-------- Given text --------

From the March-April 2021 issue of News & Letters
The people of Burma have taken to the streets in cities and villages daily by the tens of thousands since the army, under Senior General Min Aung Hlaing, carried out a coup on Feb. 1. The coup came less than three months after the overwhelming re- election victory of the National League for Democracy (NLD), which won with 80% of the ballots. The military used Trump-like math and cried election fraud despite their own control of the process.
They not only detained Daw Aung San Suu Kyi and other leaders of the NLD, but private citizens on their list. The first demonstrations were a sea of pictures of San Suu Kyi. One Rohingya noted just a solitary sign that regretted the genocide against Rohingya Muslims. But as the demonstrations brought out many new layers of the population, activists began rethinking the limits of supporting NLD and their history of not standing up to the Rohingya genocide.
Demonstrations grew to hundreds of thousands, mostly young women from the ranks of teachers, garment workers and medical workers. They defy the state terror of the army and police forces, who killed at least 18 protesters on Feb. 28 alone. On March 3, 38 were killed.
WOMEN, LGBTQ+ ON THE FRONT LINES
An 18-year-old protest leader, Ma Kyal Sin, was shot in the head while passing out water to allay tear gas. More than 1,500 have been arrested. (See “Taking on Myanmar Generals, Women Emerge as ‘True Warriors,’” The New York Times, 3/5/2021.) LGBTQ+ participants made themselves visible by carrying rainbow flags as they faced likely erosion of rights under direct military rule. A general strike called by labor unions on March 8 shut down much of the country. The military responded with more terror, invading hospitals and universities and muzzling the press.
This deeper, more human level of opposition is not just to the coup, but the nationalist monks as well as NLD’s positions. A 28-year-old doctor, Yin Yin Hnoung, said, “Young women are now leading the protests because…we care about our future generations.” Young women leaders who protest by day, but have to hide by night—such as Ei Thinzar Maung and Ester Ze Naw, who herself comes from the Kachin minority—have consistently spoken up for the rights of minorities and against ethnic cleansing of the Rohingya.
CHINA AND RUSSIA BACK UP HLAING’S COUP
General Hlaing has counted on the veto power of China and Russia at the UN to obstruct international condemnation of the coup. China, a prime investor in Burma’s oil, gas and mineral riches before expanding control of pipelines and harbor projects under its Belt and Road Initiative, has intervened in the actual post-coup repression.
While most flights within Burma are grounded, multiple daily flights from Kunming in China are replenishing stores of ammunition and other equipment. This is the same playbook as in Belarus, where dictatorial president Alexander Lukashenko has made clear his intention to meet massive demonstrations against his sham re-election with brute force while the threat of direct Russian military intervention looms.
San Suu Kyi, as the visible face of the brutally suppressed 1988 uprising, had survived two decades of house arrest until her release in 2010. She had guided the NLD in forming a government in 2015 under the peculiar and precarious system in which the army claimed great swaths of independence and permitted civilian rule only under the thumb of the military. Her complete lack of criticism of the military campaign of genocide against Rohingya Muslims in Rakhine State in 2017 was first taken
as proof of how limited her authority really was.

--------

▶ **Task instructions**:
1: Please reproduce a passage from the article on the Burma coup above word for word. Start at the words "They not only" and end after the words "the Rohingya genocide.".
2: Translate this sentence from the article on the Burma coup into Spanish: "A general strike called by labor unions on March 8 shut down much of the country."

-------- Extracted material --------

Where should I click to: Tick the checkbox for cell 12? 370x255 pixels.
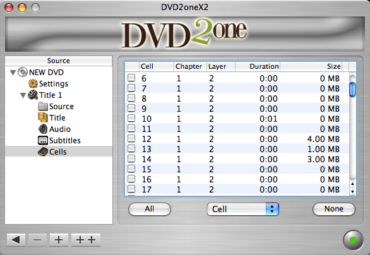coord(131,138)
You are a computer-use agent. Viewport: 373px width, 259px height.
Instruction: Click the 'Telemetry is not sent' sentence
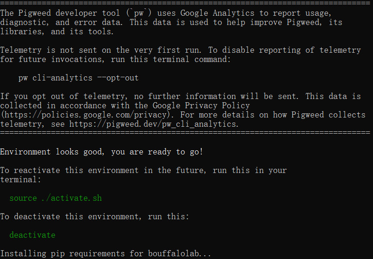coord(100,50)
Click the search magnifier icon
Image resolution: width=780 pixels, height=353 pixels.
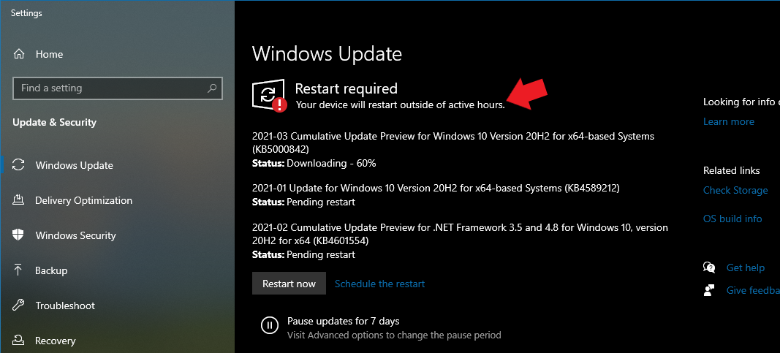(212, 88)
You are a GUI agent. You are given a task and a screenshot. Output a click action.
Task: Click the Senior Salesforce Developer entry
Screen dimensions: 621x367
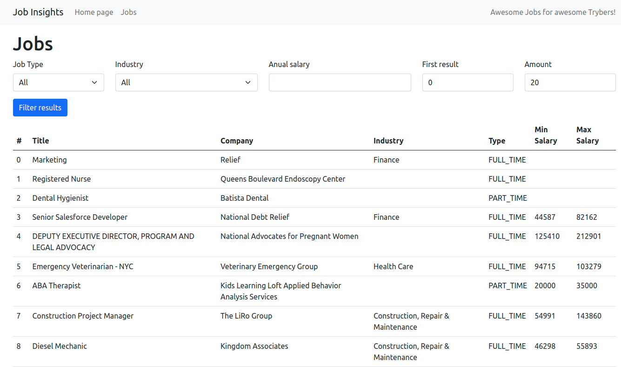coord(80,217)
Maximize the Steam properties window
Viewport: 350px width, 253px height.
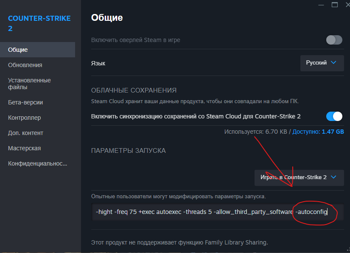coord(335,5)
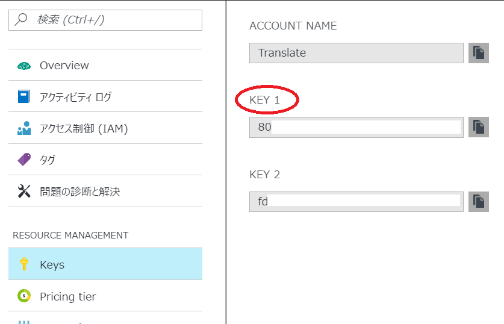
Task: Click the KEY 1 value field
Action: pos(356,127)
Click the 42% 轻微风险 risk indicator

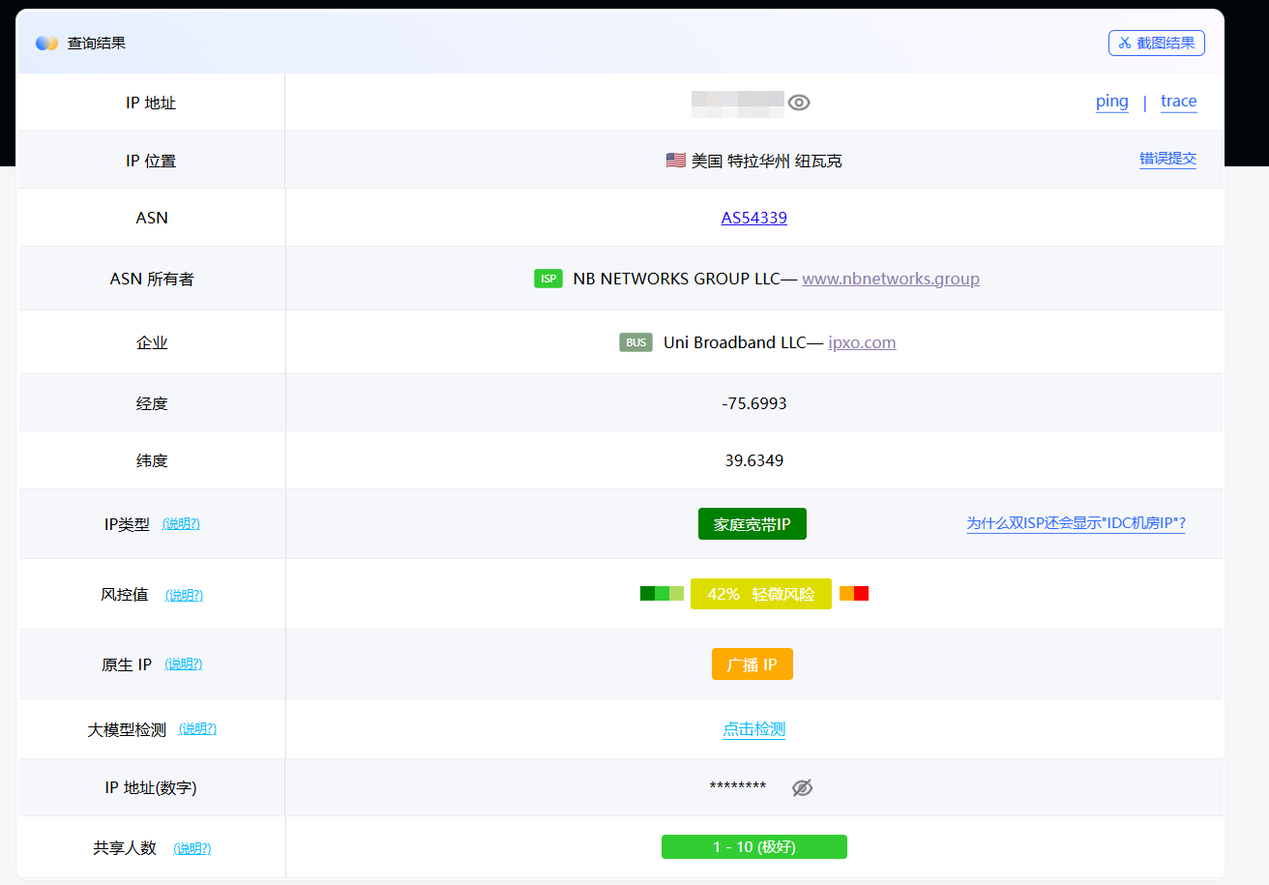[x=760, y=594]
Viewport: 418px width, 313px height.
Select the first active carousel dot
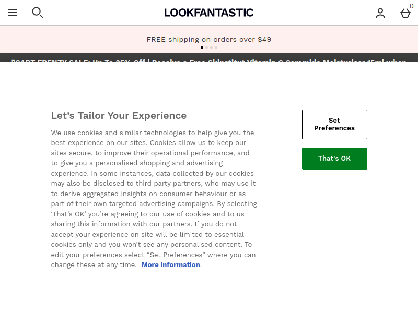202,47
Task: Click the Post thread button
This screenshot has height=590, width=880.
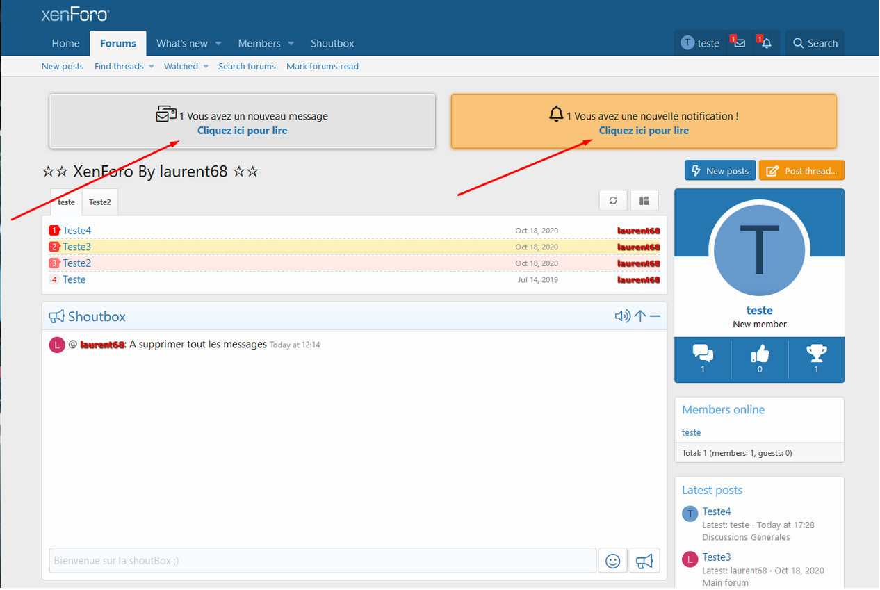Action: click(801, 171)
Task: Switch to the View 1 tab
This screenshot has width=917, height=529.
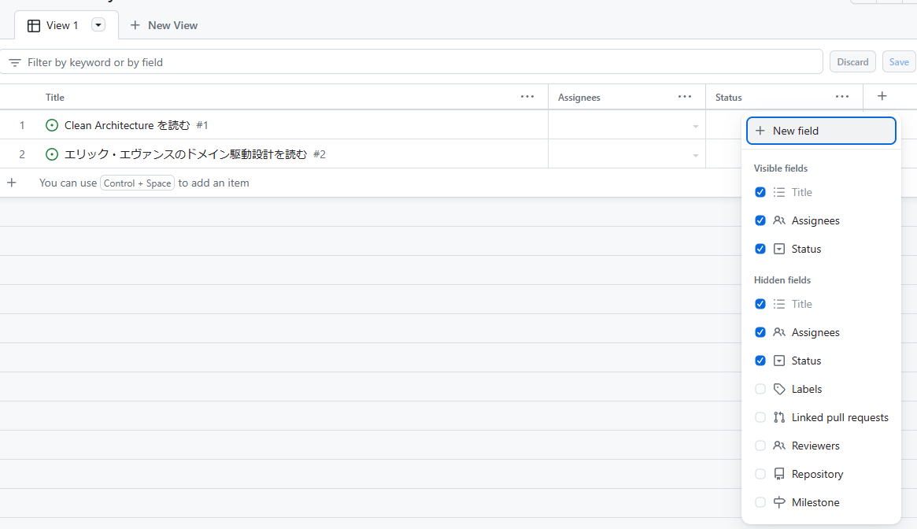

--------
-------- Extracted material --------

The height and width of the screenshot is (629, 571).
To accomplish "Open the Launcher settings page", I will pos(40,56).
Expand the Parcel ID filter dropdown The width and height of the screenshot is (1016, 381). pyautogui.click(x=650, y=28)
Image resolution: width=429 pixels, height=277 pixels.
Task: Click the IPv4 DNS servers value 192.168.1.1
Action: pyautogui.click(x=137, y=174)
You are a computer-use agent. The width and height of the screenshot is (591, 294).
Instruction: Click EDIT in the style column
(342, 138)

--------
-------- Extracted material --------

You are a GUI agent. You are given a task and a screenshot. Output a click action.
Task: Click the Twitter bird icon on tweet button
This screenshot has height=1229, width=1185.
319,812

--------

▶ **Solutions to the exercise**:
1:
They not only detained Daw Aung San Suu Kyi and other leaders of the NLD, but private citizens on their list. The first demonstrations were a sea of pictures of San Suu Kyi. One Rohingya noted just a solitary sign that regretted the genocide against Rohingya Muslims. But as the demonstrations brought out many new layers of the population, activists began rethinking the limits of supporting NLD and their history of not standing up to the Rohingya genocide.

2: Una huelga general convocada por los sindicatos el 8 de marzo paralizó gran parte del país.